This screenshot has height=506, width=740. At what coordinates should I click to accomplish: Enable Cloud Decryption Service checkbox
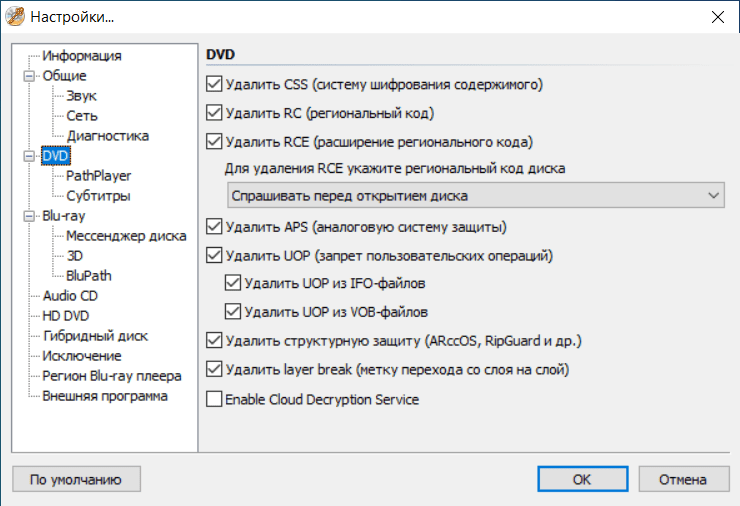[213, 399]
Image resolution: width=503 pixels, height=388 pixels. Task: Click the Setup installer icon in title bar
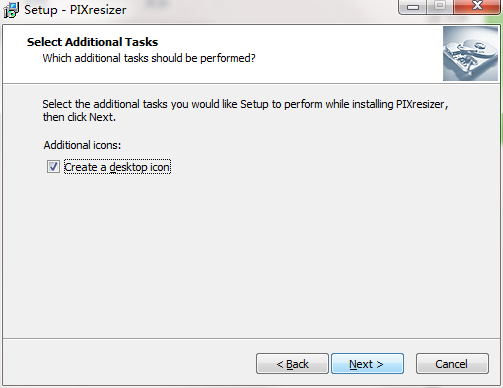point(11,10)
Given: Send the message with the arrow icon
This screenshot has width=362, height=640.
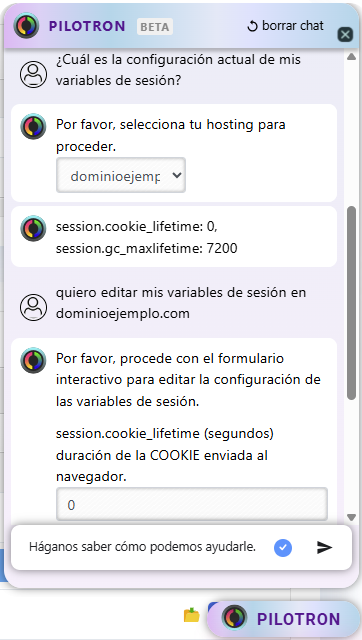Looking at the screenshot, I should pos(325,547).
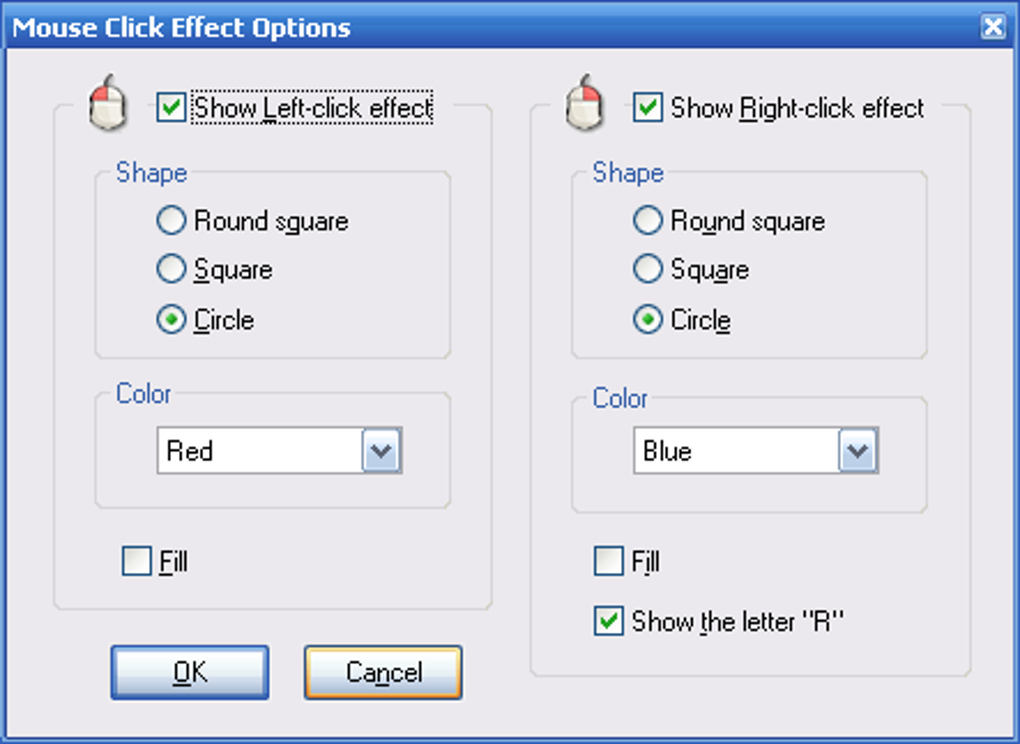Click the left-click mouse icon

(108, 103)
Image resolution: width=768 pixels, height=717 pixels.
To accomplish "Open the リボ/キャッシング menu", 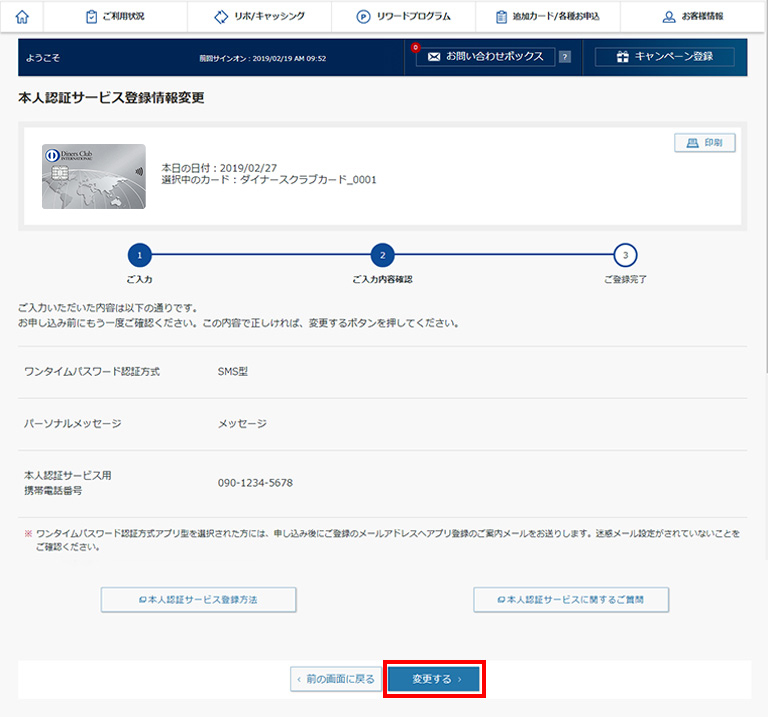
========================================================================
§ **Exercise aim**
Word for word, give back each entry from above, but skip any picture.

§ **Answer to this exercise**
This screenshot has height=506, width=740. At what coordinates should I click to accomplish: Enable Cloud Decryption Service checkbox
[213, 399]
Image resolution: width=503 pixels, height=388 pixels. Task: Click the Setup installer icon in title bar
point(11,10)
Given: Send the message with the arrow icon
This screenshot has width=362, height=640.
Looking at the screenshot, I should pos(325,547).
Click the left-click mouse icon

(108, 103)
Image resolution: width=768 pixels, height=717 pixels.
To accomplish "Open the リボ/キャッシング menu", 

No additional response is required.